YUGOSLAVIA'S CHIEFS AT ODDS OVER EC, CROATIA

Heavy fighting continued Wednesday in the breakaway republic of Croatia, and Yugoslavia's collective presidency remained at odds over European Community (EC) efforts to prevent a full-scale civil war.Officials close to the presidency said Yugoslav President Stjepan Mesic, representing his native Croatia on the eight-man presidency, supported EC calls for a Yugoslav peace conference. The officials, who asked not to be named, said Mr. Mesic and Slovenian leader Janez Drnovsek accepted the idea of EC monitoring groups in Croatia to control a truce that went into effect Aug. 7 but has been continually violated.
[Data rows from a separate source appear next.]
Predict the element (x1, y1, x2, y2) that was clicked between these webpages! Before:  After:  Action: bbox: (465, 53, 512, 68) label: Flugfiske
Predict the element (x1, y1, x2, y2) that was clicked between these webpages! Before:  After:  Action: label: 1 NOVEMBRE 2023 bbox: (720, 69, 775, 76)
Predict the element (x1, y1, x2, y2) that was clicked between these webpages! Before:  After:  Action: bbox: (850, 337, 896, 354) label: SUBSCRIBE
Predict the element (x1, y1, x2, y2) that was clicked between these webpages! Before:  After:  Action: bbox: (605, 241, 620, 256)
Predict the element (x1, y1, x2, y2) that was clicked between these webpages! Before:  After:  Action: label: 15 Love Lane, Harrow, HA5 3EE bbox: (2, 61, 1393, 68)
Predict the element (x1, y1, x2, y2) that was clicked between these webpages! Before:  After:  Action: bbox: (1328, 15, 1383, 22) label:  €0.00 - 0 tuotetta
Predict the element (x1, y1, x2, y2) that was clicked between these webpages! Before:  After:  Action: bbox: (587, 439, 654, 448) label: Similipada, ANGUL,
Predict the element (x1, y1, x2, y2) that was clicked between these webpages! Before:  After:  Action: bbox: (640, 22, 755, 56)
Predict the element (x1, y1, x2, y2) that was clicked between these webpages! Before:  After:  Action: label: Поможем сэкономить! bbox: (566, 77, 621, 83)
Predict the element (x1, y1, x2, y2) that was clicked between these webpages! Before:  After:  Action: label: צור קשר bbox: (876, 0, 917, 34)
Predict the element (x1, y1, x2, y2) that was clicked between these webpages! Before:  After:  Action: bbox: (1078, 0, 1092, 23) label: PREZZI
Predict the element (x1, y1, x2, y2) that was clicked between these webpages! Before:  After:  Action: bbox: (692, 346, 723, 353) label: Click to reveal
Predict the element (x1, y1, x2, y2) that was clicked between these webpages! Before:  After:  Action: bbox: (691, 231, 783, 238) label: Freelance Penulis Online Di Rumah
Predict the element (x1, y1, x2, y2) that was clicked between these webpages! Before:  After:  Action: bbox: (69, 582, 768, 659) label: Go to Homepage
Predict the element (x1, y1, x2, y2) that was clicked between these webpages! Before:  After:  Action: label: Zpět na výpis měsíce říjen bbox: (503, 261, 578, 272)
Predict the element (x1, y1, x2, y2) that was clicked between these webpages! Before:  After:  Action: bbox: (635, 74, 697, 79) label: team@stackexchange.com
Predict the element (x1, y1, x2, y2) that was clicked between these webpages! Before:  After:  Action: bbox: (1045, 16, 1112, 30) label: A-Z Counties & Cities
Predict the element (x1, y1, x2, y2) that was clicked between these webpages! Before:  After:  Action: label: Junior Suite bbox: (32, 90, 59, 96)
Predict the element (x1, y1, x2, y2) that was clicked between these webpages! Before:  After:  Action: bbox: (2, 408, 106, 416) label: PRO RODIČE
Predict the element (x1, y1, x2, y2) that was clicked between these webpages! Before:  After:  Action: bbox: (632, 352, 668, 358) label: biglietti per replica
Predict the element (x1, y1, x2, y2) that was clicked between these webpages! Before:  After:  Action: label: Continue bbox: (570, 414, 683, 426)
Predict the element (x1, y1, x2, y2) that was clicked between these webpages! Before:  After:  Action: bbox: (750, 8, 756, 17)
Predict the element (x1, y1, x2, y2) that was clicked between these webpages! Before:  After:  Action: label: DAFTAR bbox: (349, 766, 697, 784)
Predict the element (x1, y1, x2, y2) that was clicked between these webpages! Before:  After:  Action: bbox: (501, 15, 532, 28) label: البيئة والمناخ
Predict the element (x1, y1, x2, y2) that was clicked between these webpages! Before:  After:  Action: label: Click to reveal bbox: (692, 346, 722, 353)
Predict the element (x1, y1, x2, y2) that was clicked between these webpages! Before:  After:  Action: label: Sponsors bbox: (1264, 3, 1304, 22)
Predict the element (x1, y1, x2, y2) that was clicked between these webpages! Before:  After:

They said Bogic Bogicevic of Bosnia-Herzegovina, and Vasil Tupurkovski of Macedonia, were "close to Mesic and Drnovsek," while Borisav Jovic of Serbia and members representing Serbia's two autonomous provinces, could not agree without consulting Serbian communist leaders under Pr esident Slobodan Milosevic. At an emergency EC ministerial meeting in Brussels on Tuesday, foreign ministers condemned the Yugoslav army for siding with Serbian guerrillas in battles with Croatia's security forces. The ministers also asked Serbia to admit EC monitoring teams to Croatia, adding that if no agreement on the peace conference was reached by Sept. 1, the EC would consider unspecified international intervention.